4. Le qua­trième mes­sage inclus dans cette vision : pour obte­nir les cou­ronnes, vous devez vous battre : et parce que les cou­ronnes sont l’ultime récom­pense après la vic­toire finale, le com­bat dure­ra tant que la vie elle-​même et ce sera un com­bat héroïque ! Ainsi fut la vie de saint Maximilien : dès l’enfance il apprit qu’ELLE est « le com­man­dant en chef » des armées chré­tiennes, et où qu’ELLE appa­raisse, le diable essaie­ra de La détruire de toutes ses forces, avec toute sa ter­rible colère. De l’autre côté, où que Satan règne, ELLE arrive afin « d’écraser sa tête ». L’Eglise sur terre est l’Eglise mili­tante, et per­sonne ne peut entrer dans le Royaume des cieux sans un com­bat per­ma­nent contre les enne­mis internes (mau­vais pen­chants, concu­pis­cence) et externes (les armées innom­brables du démon) jusqu’à la fin de sa vie. Ainsi, nous ne devrions ni ima­gi­ner ni dési­rer une vie douce et joyeuse sur terre sans les épreuves et batailles ; au contraire, se levant chaque jour, le Chevalier est prêt à une nou­velle jour­née de com­bat pour pro­pa­ger et conqué­rir le monde et les âmes pour « la Cité de Dieu ».
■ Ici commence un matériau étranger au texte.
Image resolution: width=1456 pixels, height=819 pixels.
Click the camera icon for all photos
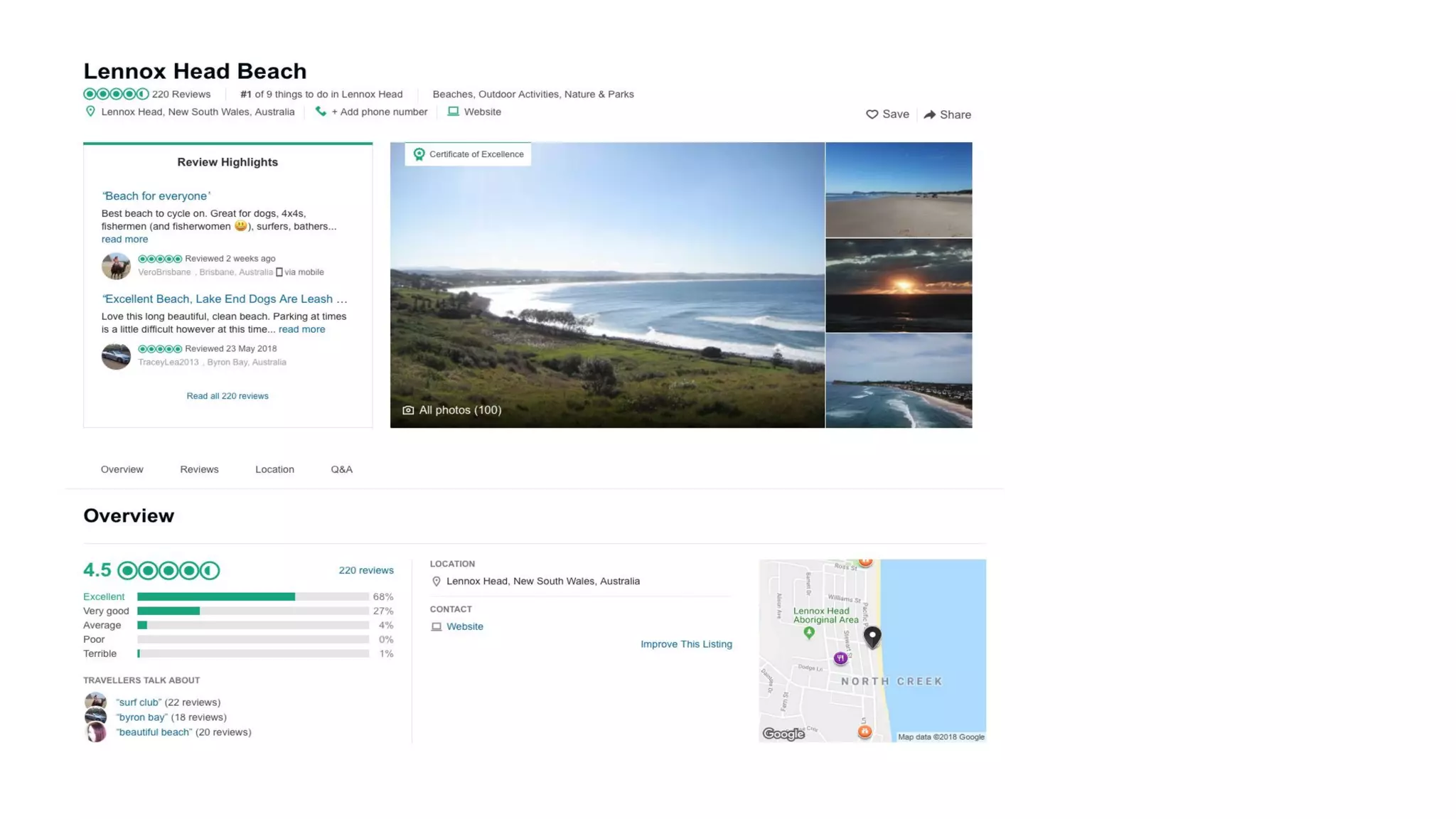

5. Une der­nière consi­dé­ra­tion : com­ment se battre ? A nou­veau, voyez le très simple exemple de notre saint : vous devez pen­ser aux cou­ronnes (médi­ta­tions), vous devez les deman­der (prières), vous devez prendre les moyens. Si vous vou­lez rece­voir les cou­ronnes, alors vous devez d’abord dési­rer et col­la­bo­rer afin que tous puissent recon­naître et se sou­mettre au Roi des Rois à tra­vers notre Reine du Ciel. Vous devez tra­vailler au triomphe du Sacré-​Cœur de Jésus, du Cœur Immaculée de Marie dans tous et cha­cun des cœurs en par­ti­cu­lier : en d’autres mots, être Son dévoué che­va­lier, ins­tru­ment à tra­vers laquelle la Médiatrice de toutes les grâces peut envoyer les rayons de grâce dans de nom­breuses âmes pour leur conver­sion et sanc­ti­fi­ca­tion. Et com­ment ferez-​vous cela ? Quelles sont les armes pour faire connaître et aimer Jésus et Marie ? Encore une fois : prières, sacri­fices, volon­té de l’Immaculée et tous les autres moyens à la por­tée de votre zèle et de votre géné­ro­si­té. Les mêmes moyens pour invi­ter d’autres âmes à obte­nir les cou­ronnes et aller au para­dis sont les pra­tiques concrètes pour obte­nir votre propre récom­pense : ce que vous faites pour les autres, vous le faites deux fois pour vous-mêmes !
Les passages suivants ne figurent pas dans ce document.